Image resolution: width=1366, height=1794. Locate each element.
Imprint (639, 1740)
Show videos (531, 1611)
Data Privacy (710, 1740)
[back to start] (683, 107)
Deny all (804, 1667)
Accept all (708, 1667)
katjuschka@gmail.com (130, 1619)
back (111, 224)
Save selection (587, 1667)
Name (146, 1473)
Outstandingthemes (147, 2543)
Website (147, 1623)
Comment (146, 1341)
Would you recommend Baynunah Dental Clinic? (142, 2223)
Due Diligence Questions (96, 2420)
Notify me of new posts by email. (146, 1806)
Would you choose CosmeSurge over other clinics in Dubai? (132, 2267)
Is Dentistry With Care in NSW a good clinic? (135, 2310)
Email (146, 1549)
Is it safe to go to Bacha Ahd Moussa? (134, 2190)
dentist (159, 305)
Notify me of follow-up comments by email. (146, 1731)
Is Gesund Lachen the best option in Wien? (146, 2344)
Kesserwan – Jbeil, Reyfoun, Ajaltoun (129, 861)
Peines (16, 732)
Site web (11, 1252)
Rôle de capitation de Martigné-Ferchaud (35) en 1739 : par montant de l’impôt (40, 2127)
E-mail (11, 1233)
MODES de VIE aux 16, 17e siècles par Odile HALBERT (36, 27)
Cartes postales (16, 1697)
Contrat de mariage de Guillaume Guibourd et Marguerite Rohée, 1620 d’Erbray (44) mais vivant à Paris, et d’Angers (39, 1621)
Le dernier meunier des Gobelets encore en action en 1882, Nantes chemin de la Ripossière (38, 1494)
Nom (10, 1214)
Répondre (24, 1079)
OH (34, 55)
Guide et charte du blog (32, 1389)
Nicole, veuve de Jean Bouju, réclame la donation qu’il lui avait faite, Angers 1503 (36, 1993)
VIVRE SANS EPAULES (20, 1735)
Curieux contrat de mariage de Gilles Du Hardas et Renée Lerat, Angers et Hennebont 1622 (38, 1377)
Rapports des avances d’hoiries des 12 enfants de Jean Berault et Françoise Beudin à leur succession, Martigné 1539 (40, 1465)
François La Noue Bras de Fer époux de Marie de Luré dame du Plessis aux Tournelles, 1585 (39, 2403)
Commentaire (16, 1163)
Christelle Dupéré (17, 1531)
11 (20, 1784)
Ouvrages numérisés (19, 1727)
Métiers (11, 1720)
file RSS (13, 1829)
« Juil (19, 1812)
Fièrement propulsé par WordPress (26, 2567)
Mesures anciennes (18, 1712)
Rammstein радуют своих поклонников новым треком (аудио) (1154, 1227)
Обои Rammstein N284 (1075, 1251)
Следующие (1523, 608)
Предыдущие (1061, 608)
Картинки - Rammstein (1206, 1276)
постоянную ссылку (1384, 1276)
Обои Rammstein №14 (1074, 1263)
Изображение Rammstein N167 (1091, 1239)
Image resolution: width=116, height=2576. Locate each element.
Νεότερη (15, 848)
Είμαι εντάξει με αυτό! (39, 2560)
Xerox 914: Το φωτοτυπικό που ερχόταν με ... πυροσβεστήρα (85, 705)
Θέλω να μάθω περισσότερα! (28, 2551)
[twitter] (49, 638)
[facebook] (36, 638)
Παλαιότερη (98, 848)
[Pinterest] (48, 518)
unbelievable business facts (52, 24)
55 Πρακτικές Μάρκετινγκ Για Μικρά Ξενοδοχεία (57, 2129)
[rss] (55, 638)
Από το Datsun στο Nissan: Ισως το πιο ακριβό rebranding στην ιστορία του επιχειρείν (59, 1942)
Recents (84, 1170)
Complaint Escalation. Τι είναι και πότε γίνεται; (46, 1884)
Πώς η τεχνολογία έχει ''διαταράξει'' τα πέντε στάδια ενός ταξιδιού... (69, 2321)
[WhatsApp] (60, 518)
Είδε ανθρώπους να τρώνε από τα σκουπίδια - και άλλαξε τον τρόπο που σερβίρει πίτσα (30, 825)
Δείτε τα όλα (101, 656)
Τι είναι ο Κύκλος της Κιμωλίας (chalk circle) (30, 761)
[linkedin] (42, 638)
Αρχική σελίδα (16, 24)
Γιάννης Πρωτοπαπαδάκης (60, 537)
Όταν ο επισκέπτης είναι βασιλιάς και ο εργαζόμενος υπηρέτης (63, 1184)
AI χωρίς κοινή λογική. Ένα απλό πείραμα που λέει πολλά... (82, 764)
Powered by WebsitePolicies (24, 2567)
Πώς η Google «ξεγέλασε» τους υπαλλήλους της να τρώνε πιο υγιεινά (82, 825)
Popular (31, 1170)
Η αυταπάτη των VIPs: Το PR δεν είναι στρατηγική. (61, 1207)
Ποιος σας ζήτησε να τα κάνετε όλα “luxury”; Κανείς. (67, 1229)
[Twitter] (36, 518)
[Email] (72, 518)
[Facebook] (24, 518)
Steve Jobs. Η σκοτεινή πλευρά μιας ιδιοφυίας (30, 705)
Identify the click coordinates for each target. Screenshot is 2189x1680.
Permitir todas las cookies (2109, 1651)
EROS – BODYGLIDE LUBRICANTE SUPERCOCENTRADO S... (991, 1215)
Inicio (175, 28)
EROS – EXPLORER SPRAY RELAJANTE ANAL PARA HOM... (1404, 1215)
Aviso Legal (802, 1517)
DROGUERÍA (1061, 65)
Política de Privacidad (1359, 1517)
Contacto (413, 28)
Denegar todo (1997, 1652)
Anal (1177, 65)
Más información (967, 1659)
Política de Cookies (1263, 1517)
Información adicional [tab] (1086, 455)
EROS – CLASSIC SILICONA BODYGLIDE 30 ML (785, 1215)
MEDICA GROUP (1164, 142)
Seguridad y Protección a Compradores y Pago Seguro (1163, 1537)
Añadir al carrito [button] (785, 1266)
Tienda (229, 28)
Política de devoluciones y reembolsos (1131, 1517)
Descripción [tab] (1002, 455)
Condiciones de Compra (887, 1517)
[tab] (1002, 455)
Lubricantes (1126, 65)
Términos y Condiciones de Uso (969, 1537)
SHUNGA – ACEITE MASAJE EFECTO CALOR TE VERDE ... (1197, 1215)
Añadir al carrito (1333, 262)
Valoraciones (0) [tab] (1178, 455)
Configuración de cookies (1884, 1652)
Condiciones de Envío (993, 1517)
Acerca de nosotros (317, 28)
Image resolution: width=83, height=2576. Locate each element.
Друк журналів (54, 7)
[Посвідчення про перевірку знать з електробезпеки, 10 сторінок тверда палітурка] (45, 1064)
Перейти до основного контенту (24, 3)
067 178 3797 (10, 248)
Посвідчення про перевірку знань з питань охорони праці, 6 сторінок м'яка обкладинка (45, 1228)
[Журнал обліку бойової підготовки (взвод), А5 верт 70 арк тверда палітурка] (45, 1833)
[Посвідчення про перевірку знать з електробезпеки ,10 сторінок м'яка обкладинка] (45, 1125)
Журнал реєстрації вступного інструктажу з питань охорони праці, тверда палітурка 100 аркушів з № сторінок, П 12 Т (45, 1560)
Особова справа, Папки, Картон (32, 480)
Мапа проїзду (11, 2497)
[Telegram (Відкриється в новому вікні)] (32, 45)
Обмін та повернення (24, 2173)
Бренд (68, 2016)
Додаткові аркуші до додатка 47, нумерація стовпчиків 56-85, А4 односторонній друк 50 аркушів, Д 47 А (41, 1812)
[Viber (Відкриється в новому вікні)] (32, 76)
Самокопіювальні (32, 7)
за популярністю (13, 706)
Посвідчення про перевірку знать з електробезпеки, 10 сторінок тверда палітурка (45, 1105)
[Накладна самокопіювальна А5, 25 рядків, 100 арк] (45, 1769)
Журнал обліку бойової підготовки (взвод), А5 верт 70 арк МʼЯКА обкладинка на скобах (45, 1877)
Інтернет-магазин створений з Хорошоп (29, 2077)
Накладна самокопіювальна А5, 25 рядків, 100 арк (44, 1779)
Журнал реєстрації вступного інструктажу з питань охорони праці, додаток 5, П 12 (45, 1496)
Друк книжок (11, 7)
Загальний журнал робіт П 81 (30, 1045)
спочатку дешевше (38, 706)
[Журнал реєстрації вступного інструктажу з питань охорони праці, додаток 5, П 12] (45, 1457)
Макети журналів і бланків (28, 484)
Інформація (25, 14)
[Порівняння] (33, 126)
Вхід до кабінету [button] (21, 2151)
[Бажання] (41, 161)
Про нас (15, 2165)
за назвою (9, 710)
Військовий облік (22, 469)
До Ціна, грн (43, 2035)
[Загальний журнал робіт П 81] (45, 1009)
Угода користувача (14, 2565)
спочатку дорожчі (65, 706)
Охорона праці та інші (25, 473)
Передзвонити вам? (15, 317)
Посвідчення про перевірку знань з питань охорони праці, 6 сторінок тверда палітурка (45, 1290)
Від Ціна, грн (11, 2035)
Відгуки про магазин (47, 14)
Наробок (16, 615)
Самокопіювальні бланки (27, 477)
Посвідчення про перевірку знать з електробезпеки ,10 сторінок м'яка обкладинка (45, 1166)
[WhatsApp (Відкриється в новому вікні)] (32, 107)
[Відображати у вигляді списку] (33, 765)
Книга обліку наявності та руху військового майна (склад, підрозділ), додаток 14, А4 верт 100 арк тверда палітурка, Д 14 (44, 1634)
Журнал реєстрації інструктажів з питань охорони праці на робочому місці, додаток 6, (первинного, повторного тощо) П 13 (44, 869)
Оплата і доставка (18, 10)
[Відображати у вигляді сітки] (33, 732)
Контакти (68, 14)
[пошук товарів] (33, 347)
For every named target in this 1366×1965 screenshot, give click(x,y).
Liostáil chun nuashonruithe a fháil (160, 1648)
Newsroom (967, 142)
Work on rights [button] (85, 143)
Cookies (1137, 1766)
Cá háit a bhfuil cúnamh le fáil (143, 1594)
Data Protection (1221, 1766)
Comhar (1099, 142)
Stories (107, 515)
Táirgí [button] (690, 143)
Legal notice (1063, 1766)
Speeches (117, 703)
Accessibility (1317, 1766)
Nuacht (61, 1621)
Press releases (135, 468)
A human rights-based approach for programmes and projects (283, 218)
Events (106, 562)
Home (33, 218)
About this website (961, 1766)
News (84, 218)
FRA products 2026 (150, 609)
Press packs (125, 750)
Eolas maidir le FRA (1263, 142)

==============================

**Prompt**
Could you restate, word for word, the lines above from the one with "Πώς η τεχνολογία" to the one with "AI χωρίς κοινή", both included?

**Solved exercise**
Πώς η τεχνολογία έχει ''διαταράξει'' τα πέντε στάδια ενός ταξιδιού... (69, 2321)
[WhatsApp] (60, 518)
Είδε ανθρώπους να τρώνε από τα σκουπίδια - και άλλαξε τον τρόπο που σερβίρει πίτσα (30, 825)
Δείτε τα όλα (101, 656)
Τι είναι ο Κύκλος της Κιμωλίας (chalk circle) (30, 761)
[linkedin] (42, 638)
Αρχική σελίδα (16, 24)
Γιάννης Πρωτοπαπαδάκης (60, 537)
Όταν ο επισκέπτης είναι βασιλιάς και ο εργαζόμενος υπηρέτης (63, 1184)
AI χωρίς κοινή λογική. Ένα απλό πείραμα που λέει πολλά... (82, 764)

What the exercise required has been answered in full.